Katie Iv, the other whistleblower that’s part of this group, she’s not a nurse actually, she was the director of nursing excellence. She kind of waited to see what would happen and ended up getting a job title change where she doesn’t have a clear job description, according to her.
Miller: Lindsey, in a statement to us this morning about the changes to roles, the hospital said this: “Nicole Mobley,” the chief nursing officer that Lilian was just talking about, “self-demoted at her request. The other two staff reported to Ms. Mobley, so any personnel actions were attributable to her.” What’s your response?
Sande: Well, I would dispute that claim.
And the other thing I would say to that, let’s just play out for a sense that that is true, that we voluntarily stepped aside in this time. I worked in that job for 10 years. Nikki was the chief nursing officer for 10 years.

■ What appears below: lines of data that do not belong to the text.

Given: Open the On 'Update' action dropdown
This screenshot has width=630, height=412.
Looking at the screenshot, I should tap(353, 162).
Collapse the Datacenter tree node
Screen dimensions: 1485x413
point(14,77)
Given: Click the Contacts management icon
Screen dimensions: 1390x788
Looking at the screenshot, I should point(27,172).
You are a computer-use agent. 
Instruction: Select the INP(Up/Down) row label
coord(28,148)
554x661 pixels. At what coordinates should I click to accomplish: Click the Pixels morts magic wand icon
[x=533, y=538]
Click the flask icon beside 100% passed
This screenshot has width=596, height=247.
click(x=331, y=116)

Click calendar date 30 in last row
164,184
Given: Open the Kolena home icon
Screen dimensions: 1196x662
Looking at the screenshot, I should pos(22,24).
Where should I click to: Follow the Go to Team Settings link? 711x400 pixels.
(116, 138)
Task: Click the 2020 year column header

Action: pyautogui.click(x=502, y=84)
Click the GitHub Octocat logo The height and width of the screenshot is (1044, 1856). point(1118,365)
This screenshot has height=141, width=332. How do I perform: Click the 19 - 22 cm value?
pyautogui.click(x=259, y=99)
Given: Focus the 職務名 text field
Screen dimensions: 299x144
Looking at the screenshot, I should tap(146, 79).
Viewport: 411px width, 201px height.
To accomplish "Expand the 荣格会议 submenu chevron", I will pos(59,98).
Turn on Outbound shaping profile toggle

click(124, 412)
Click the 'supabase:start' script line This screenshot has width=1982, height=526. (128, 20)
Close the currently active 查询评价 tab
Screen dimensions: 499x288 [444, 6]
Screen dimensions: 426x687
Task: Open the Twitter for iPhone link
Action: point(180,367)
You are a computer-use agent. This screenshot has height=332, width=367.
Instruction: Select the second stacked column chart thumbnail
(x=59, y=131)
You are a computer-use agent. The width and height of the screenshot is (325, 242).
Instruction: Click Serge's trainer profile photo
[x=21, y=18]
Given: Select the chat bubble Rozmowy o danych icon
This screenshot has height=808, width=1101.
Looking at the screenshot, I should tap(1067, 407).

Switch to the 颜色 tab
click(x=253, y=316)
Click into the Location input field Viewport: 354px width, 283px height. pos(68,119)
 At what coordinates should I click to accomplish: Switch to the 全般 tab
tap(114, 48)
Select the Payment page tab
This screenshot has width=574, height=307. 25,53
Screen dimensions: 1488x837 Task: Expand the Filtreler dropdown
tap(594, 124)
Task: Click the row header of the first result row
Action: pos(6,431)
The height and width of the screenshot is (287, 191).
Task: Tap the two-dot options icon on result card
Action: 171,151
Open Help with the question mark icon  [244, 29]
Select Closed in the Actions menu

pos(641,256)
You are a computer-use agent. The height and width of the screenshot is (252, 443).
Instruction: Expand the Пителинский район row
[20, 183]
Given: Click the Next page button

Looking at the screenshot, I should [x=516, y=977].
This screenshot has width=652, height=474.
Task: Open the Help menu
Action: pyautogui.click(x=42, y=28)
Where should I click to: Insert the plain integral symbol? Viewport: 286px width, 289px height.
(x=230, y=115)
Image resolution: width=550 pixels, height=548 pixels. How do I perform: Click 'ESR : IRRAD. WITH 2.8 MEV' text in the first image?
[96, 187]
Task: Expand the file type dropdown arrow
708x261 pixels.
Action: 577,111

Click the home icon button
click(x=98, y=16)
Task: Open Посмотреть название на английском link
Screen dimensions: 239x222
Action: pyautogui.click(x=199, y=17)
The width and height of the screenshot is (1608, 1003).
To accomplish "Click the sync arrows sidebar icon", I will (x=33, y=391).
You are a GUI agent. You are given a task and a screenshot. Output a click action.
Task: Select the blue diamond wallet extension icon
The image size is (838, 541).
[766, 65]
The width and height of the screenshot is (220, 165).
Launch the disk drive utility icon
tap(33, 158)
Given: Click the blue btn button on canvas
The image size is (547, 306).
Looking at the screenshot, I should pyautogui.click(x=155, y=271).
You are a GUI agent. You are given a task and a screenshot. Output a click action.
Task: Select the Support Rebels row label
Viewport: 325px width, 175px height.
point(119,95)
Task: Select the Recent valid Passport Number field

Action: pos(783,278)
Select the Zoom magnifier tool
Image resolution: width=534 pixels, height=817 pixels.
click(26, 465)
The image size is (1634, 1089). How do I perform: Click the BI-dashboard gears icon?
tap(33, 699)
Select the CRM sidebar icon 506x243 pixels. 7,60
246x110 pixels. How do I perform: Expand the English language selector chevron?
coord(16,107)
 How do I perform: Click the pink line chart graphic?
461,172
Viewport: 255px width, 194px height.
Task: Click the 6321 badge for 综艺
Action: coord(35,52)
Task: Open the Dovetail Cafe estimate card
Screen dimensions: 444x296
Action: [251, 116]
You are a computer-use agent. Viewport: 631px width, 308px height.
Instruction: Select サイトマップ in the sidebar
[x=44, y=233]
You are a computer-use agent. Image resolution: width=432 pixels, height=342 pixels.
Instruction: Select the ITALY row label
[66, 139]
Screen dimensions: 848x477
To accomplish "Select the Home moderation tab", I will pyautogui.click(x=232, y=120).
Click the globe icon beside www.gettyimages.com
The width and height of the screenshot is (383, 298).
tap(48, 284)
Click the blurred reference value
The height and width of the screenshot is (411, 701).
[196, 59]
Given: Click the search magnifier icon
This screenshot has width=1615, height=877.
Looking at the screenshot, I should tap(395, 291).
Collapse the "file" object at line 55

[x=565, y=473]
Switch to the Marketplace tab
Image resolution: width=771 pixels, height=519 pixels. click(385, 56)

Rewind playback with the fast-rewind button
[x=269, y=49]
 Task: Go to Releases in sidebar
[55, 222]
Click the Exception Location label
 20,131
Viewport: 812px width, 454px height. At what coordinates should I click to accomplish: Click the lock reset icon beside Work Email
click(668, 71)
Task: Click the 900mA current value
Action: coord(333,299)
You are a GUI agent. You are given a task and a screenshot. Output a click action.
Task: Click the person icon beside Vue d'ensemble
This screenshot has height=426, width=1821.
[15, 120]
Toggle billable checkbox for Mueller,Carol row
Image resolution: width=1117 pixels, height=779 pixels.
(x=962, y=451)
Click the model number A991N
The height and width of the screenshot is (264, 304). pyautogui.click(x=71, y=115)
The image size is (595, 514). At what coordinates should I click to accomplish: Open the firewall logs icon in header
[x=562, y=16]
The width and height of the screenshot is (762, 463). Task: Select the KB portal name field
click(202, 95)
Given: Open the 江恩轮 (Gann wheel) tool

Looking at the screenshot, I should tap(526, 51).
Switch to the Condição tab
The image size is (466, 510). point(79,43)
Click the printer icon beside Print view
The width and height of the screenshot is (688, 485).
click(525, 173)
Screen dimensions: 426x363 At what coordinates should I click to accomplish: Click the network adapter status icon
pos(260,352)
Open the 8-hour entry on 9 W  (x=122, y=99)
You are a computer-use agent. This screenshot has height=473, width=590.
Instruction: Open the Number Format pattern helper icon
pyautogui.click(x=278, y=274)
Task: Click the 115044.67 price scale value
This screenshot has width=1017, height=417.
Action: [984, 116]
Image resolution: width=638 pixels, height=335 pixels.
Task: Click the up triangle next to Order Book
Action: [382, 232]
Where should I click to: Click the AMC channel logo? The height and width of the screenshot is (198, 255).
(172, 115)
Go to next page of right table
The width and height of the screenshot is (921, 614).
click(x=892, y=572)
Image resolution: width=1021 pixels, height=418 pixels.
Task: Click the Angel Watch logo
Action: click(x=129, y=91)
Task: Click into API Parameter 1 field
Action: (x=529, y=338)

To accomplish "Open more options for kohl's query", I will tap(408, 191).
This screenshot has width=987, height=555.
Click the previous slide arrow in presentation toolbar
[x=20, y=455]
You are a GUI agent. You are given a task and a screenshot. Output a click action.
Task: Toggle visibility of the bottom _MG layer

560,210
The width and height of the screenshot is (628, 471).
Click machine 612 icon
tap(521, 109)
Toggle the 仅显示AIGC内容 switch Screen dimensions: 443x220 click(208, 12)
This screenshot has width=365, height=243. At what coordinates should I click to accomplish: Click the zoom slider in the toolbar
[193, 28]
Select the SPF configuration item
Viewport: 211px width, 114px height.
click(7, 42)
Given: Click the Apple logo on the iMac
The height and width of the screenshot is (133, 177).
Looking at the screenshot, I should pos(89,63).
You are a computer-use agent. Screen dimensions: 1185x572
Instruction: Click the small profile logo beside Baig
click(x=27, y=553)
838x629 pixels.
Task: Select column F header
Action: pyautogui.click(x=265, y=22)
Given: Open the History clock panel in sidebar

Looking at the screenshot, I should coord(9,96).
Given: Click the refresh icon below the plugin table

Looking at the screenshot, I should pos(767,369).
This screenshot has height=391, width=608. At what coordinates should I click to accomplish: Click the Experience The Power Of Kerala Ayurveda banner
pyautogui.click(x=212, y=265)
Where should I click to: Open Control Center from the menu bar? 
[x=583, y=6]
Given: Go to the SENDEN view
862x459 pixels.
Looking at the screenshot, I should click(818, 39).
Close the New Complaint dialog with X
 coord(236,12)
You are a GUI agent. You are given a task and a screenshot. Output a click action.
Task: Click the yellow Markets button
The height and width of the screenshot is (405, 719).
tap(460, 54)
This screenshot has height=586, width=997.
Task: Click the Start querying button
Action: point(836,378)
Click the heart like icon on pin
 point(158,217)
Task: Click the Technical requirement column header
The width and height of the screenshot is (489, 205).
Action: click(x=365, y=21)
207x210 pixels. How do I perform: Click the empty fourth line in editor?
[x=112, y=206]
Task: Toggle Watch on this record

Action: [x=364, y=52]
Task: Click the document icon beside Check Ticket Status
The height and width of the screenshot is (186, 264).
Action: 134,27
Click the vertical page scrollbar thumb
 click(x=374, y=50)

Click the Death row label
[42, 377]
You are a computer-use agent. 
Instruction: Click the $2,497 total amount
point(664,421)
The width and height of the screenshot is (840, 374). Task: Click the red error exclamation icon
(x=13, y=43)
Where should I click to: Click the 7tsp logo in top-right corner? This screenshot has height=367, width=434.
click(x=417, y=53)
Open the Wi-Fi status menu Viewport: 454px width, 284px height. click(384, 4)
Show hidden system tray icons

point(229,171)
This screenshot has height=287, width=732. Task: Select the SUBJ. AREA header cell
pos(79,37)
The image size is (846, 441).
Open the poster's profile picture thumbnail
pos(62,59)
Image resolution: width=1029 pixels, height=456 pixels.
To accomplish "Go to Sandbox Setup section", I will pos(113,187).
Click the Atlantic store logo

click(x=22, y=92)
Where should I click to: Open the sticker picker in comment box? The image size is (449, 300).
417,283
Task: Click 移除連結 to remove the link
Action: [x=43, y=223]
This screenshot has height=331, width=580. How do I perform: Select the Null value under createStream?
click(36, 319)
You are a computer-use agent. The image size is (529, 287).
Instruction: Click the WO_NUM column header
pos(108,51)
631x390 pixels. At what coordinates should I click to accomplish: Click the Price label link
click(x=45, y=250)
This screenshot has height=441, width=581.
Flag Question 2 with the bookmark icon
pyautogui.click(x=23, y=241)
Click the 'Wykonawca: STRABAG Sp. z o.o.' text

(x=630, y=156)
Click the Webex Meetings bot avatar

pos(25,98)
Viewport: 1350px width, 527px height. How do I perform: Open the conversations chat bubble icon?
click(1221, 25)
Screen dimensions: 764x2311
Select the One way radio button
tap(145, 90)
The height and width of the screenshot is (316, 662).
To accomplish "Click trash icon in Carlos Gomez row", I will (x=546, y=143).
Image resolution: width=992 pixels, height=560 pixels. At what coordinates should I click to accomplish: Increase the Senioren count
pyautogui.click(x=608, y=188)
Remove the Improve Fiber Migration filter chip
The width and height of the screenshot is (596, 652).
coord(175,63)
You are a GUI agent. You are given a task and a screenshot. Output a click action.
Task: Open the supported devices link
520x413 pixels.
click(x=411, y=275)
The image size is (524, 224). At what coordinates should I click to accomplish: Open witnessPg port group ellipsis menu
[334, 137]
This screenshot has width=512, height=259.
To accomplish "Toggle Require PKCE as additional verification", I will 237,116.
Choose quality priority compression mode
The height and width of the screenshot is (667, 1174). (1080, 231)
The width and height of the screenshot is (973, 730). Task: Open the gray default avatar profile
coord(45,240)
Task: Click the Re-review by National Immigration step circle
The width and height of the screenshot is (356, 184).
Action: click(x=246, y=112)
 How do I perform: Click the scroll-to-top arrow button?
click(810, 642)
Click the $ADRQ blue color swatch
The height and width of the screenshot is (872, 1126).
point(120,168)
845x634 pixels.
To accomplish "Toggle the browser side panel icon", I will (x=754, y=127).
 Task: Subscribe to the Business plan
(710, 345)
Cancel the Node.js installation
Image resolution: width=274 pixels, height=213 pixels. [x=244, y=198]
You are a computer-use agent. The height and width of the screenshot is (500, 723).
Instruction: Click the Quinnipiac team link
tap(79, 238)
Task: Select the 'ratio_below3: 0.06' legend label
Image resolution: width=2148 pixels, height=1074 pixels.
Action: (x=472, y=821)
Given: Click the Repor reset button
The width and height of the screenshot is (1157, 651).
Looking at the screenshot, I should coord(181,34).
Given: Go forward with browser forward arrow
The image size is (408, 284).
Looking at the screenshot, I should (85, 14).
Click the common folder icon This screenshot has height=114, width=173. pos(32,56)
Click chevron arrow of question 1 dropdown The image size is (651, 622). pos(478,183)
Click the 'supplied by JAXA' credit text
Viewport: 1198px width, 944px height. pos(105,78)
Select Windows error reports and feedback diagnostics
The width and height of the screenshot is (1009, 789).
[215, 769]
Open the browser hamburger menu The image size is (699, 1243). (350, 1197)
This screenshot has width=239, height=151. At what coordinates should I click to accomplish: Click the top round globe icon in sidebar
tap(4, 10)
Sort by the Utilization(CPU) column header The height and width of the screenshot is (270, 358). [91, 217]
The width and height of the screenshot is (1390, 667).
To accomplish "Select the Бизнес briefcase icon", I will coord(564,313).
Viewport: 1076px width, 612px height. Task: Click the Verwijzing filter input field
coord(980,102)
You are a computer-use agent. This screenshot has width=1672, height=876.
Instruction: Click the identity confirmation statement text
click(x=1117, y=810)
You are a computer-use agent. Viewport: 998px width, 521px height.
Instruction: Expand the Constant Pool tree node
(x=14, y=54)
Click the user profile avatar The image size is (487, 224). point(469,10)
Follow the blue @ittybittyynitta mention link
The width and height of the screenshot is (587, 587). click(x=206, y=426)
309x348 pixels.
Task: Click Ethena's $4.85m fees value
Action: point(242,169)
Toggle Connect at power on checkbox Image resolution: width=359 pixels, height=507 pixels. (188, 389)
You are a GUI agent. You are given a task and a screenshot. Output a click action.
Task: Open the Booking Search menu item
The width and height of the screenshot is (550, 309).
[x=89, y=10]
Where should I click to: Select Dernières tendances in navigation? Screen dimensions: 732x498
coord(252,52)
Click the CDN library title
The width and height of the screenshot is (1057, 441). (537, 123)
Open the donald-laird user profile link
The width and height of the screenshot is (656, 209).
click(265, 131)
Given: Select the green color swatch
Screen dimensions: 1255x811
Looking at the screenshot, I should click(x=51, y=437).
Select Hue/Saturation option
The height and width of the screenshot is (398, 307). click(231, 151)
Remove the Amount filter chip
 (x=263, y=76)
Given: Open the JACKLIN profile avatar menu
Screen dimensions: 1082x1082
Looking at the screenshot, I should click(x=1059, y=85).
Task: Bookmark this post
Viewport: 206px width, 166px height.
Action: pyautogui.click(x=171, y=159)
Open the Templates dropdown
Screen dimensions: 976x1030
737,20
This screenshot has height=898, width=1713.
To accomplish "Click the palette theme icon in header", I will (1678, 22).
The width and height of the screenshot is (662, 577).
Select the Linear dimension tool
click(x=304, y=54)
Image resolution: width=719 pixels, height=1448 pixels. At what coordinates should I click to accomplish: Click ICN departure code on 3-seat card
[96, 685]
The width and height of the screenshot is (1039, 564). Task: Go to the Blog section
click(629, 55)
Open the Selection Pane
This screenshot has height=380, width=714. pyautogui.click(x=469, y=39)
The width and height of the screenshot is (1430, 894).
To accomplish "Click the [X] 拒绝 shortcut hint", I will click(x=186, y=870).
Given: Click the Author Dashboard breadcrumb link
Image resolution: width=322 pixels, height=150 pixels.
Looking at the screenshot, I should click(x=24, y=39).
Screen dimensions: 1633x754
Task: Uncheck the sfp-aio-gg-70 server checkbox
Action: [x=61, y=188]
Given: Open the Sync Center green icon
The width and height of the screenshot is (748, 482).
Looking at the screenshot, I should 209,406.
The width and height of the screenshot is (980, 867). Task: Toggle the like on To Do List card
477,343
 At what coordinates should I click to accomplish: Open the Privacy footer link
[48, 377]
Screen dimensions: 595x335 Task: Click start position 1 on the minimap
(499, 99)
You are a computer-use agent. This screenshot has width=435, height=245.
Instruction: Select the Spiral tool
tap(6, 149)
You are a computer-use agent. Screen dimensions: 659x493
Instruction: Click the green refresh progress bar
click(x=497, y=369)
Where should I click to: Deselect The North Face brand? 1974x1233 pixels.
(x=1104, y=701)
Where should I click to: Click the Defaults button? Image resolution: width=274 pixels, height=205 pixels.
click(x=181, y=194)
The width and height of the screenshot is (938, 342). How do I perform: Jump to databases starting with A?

And since being demoted or being removed from my position, not one person on that leadership team has reached out to me. Not one person has asked for any information that I have. Not one person has asked what concerns I see working on the floor. If I was just an employee that stepped aside, that’s a very interesting approach to me in my new role, and very dismissive of the work that I did there for 10 years. I can’t speak directly for Nikki, but I would imagine that her response would be similar. Both can’t be true.
Miller: Just briefly Lillian, what did the governor’s office say about the current situation at the hospital?
Mongeau Hughes: It’s worth mentioning that the governor has been watching this pretty closely, and was involved in the dismissal, I think put pressure on the former superintendent and chief medical officer, Doctor Sara Walker to step down last April. When we contacted the governor about this story, her office said that they had faith in the current leaders and a lot had changed since last year, and that they thought that things would be better going forward.
Miller: Lillain Mongeau Hughes and Lindsey Sande, thank you so much.
Sande: Thank you so much.
Mongeau Hughes: Thank you.
Miller: Lillian Mongeau Hughes covers homelessness and mental health for The Oregonian. Lindsey Sande was a longtime nurse leader at the Oregon State Hospital.